The data available in the PIC database includes laboratory measurements, charted observation during patient’s hospitalization, structured symptoms extracted from notes, and vital signs recorded while the patient was in the operating room, thus providing reliable and abundant data for our research. DILI patients in the PIC require investigator-directed screening and assessment using RUCAM. Since this was not a prospective study, some of the data were missing and also made the overall score of our DILI patients low.

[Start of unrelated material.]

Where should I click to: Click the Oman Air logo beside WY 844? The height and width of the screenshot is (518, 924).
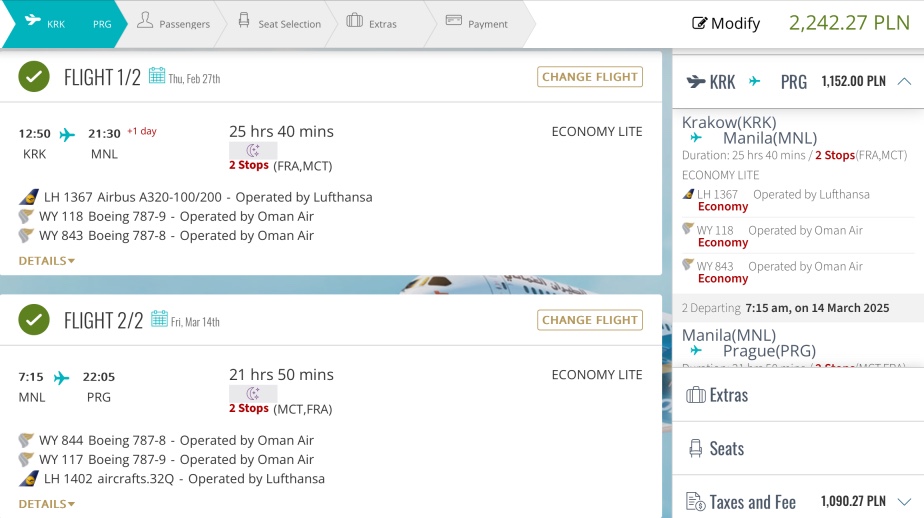pyautogui.click(x=26, y=440)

For the first time, we focused on the issue of drug-related hepatic injury in neonates, as opposed to children and adults, who are often studied, and also compared the results to children. The neonate is a very special patient population and a unique recipient (Morselli, 1976), as a result of immaturity at birth and the daily evolution of many metabolic functions (De Gregori, 2009). As a consequence of the incomplete maturity of such vital functions at birth, neonates show significant differences in absorption, distribution, metabolism, and excretion, compared to adults (Anderson, 2002). The main types of liver injury in neonates are mixed and cholestatic, which may also be related to the way we currently determine the type of liver injury, using the R value. Unlike the critically ill neonates in this study, the distribution of liver injury types in other studies was predominantly hepatocellular. That is to say, the major types of hepatic injury in severely ill newborns in China differ from those in Asian children and adults, as well as from those in American children and adults. Except for the distribution of adult liver injury types in the United States, which had similar proportions of cholestatic and mixed types, the number of patients with mixed types was greater than those with cholestatic types in all other studies. This is also dissimilar to the distribution of liver injury types in children with severe disease in our study in which the number of cholestatic types was greater than the number of mixed types. The laboratory biochemical assessments for DILI including ALP are not quite appropriate in newborns. ALP is expressed in liver tissue and is increased in hepatic dysfunction, but increased serum ALP can also be a result of bone growth and excessive enzyme secretion by osteoblasts (Magnusson et al., 1995), which may cause some inaccuracy in our results. The predominant type of liver injury in children was roughly the same as in other studies, with the vast majority being hepatocellular.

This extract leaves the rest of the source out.